Partial index = small + fast for the “available jobs” query.

Enqueue

async def enqueue(queue, payload, run_at=None, priority=0):
    await db.execute(
        "INSERT INTO jobs (queue, payload, run_at, priority) VALUES ($1, $2, $3, $4)",
        queue, payload, run_at or "now()", priority
    )

Atomic with business writes:

async with db.transaction():
    await db.execute("INSERT INTO orders ...")
    await enqueue("send_confirmation", {"order_id": order_id})

Either both happen or neither.
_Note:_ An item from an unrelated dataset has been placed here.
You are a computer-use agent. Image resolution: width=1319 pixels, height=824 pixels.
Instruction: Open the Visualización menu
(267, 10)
The outbox pattern, free.

Dequeue (SKIP LOCKED)

WITH next_job AS (
    SELECT id FROM jobs
    WHERE queue = $1 AND run_at <= now() AND locked_at IS NULL
    ORDER BY priority DESC, run_at
    LIMIT 1
    FOR UPDATE SKIP LOCKED
)
UPDATE jobs SET locked_at = now(), locked_by = $2, attempts = attempts + 1
WHERE id = (SELECT id FROM next_job)
RETURNING id, payload;

Multi-worker safe: each worker grabs a different row. Other workers skip locked rows.
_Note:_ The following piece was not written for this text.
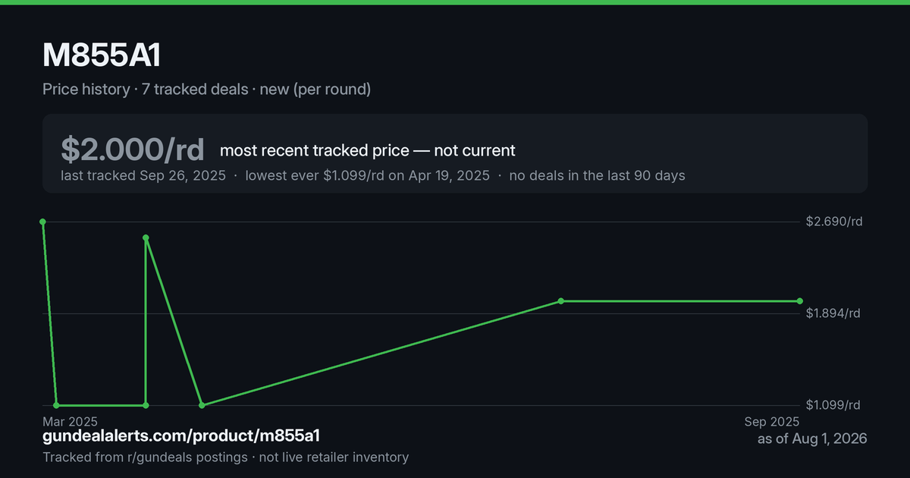
Task: Click the second peak data point near top
Action: [x=146, y=237]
async def claim_job(queue, worker_id):
    return await db.fetchrow(SQL, queue, worker_id)

Process and complete

async def worker_loop(worker_id):
    while True:
        job = await claim_job("default", worker_id)
        if not job:
            await asyncio.sleep(1)
            continue
        try:
            await process(job["payload"])
            await db.execute("DELETE FROM jobs WHERE id = $1", job["id"])
        except Exception as e:
            await handle_failure(job, e)

Delete on success. On failure: requeue with backoff or move to dead-letter.

Retries with backoff

async def handle_failure(job, error):
    if job["attempts"] < 5:
        delay = 2 ** job["attempts"] + random.uniform(0, 1)
        await db.execute(
            "UPDATE jobs SET locked_at = NULL, run_at = now() + interval '1 second' * $1 WHERE id = $2",
            delay, job["id"]
        )
    else:
        await db.execute(
            "INSERT INTO dead_jobs SELECT * FROM jobs WHERE id = $1", job["id"]
        )
        await db.execute("DELETE FROM jobs WHERE id = $1", job["id"])
        log.error(f"job {job['id']} dead-lettered: {error}")
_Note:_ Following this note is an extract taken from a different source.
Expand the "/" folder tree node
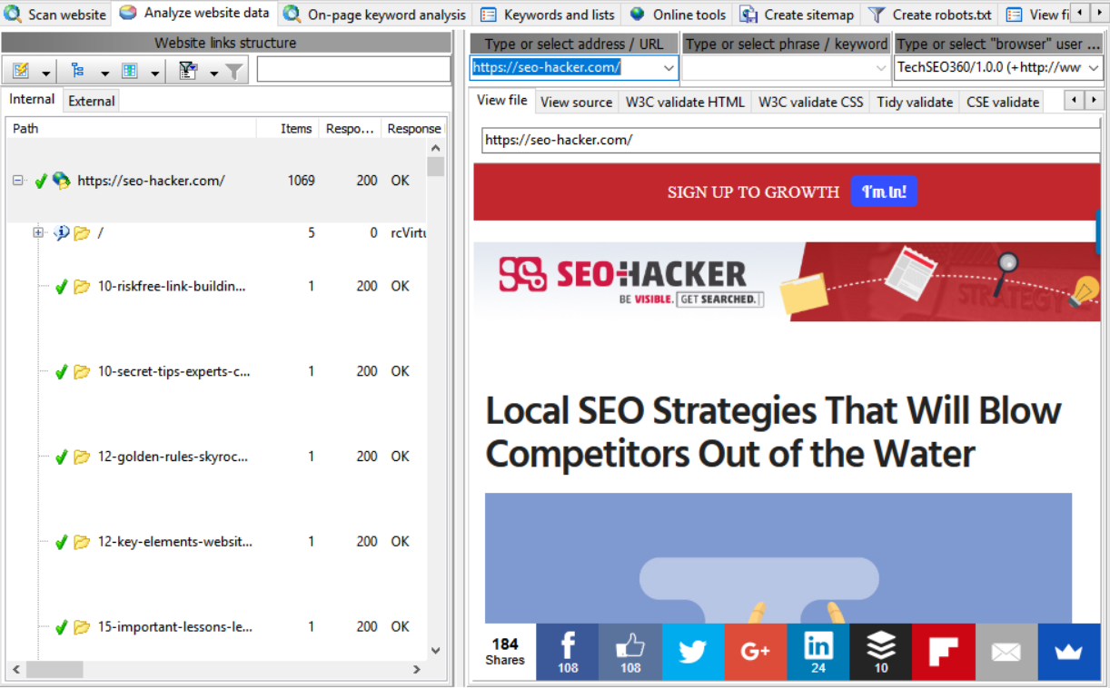 coord(38,233)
Exponential + jitter. Cap retries; dead-letter the rest. See Idempotency .

Visibility timeout

A worker dies mid-job; lock stuck forever. Reaper:

-- Periodic cleanup
UPDATE jobs SET locked_at = NULL, locked_by = NULL
WHERE locked_at < now() - interval '5 minutes';

If a job takes longer than the timeout, the worker should heartbeat:

UPDATE jobs SET locked_at = now() WHERE id = $1 AND locked_by = $2;

LISTEN / NOTIFY for low latency

Polling has 1s+ latency. For instant wake-up:

-- On enqueue
NOTIFY jobs_default, '';
# Worker
async with db.acquire() as conn:
    await conn.execute("LISTEN jobs_default")
    while True:
        try:
            job = await claim_job(...)
            if job:
                await process(...)
            else:
                await conn.notifies.get(timeout=5)  # wakes on NOTIFY or after 5s
        except asyncio.TimeoutError:
            pass

Sub-millisecond pickup latency. Pair with periodic polling as a safety net.

Concurrency

Postgres handles SKIP LOCKED well. With ~100k jobs/sec sustained you’ll hit:

  • WAL bandwidth (writes).
  • Index bloat on the partial index.
  • Connection limits.

Mitigations:

  • PgBouncer transaction pooling.
  • Partition by queue or date.
  • Vacuum aggressively — high-churn tables need it.

Multi-queue

Use the queue column for logical separation:

async def claim_any(worker_id):
    return await db.fetchrow(SQL_WITH_ANY_QUEUE, worker_id)

Workers can specialize: high-priority workers on urgent queue, generalists on default.

Scheduled jobs

await enqueue("cleanup", {}, run_at=tomorrow_3am)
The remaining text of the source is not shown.